The United States Department of Veterans Affairs (VA) is a Cabinet-level executive branch department of the federal government charged with providing life-long healthcare services to eligible military veterans at the 170 VA medical centers and outpatient clinics located throughout the country. Non-healthcare benefits include disability compensation, vocational rehabilitation, education assistance, home loans, and life insurance. The VA also provides burial and memorial benefits to eligible veterans and family members at 135 national cemeteries.
While veterans’ benefits have been provided by the federal government since the American Revolutionary War, a veteran-specific federal agency was not established until 1930, as the Veterans Administration. In 1982, its mission was extended to a fourth mission to provide care to non-veterans and civilians in case of national emergencies, such as the COVID-19 pandemic of 2020. In 1989, the Veterans Administration became a cabinet-level Department of Veterans Affairs.
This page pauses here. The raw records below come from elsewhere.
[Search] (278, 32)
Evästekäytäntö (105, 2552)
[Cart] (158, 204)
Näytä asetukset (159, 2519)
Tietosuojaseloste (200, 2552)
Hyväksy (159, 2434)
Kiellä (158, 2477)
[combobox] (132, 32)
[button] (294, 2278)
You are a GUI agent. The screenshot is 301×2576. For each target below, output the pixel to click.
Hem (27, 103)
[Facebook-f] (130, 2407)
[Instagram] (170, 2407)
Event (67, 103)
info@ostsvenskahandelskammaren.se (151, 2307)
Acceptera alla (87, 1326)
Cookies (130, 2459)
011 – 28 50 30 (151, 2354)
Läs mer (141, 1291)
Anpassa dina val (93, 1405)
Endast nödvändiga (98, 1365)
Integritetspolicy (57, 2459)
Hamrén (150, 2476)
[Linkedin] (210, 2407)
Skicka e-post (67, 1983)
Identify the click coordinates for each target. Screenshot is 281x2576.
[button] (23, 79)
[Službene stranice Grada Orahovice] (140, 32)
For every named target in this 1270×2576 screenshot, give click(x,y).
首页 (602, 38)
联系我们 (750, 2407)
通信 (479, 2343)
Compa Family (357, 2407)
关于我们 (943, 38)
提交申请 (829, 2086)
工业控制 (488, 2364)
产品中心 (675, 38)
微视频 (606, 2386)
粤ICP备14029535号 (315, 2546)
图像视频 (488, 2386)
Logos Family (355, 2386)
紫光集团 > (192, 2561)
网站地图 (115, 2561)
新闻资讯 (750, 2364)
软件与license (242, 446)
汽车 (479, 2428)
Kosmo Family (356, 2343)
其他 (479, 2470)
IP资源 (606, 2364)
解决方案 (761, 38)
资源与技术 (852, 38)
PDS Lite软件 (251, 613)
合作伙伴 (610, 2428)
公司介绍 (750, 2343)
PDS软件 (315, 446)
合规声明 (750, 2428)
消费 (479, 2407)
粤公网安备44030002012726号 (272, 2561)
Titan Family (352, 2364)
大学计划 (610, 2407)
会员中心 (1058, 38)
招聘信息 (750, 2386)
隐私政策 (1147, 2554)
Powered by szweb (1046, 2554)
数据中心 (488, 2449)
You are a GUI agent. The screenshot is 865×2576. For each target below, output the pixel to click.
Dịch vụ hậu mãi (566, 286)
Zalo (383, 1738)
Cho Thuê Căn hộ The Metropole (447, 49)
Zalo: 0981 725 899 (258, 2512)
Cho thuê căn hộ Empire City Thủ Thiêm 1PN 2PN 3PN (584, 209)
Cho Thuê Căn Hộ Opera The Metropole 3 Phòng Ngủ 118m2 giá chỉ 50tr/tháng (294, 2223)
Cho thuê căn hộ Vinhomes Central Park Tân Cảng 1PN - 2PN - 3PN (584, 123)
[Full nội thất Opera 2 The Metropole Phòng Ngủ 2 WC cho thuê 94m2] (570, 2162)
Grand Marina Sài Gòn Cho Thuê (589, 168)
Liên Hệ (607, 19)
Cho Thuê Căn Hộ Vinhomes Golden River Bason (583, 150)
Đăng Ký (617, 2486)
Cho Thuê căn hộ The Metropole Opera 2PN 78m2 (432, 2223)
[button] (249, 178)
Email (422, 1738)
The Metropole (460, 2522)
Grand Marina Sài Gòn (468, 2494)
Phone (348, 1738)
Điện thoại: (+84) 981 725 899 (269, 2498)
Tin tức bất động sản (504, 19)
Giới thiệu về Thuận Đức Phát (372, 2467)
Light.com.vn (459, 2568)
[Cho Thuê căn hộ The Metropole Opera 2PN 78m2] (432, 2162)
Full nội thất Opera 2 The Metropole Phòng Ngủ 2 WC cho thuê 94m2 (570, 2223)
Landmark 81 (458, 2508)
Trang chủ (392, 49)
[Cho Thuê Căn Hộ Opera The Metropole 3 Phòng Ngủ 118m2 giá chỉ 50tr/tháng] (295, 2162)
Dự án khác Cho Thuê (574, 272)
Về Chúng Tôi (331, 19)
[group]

The agency is led by the Secretary of Veterans Affairs, who, being a cabinet member, is appointed by the President.
As of June 2020, the VA employs 412,892 people at hundreds of Veterans Affairs medical facilities, clinics, benefits offices, and cemeteries. In the Fiscal Year, 2016 net program costs for the department were $273 billion, which includes the VBA Actuarial Cost of $106.5 billion for compensation benefits. The long-term “actuarial accrued liability” (total estimated future payments for veterans and their family members) is $2.491 trillion for compensation benefits; $59.6 billion for education benefits; and $4.6 billion for burial benefits.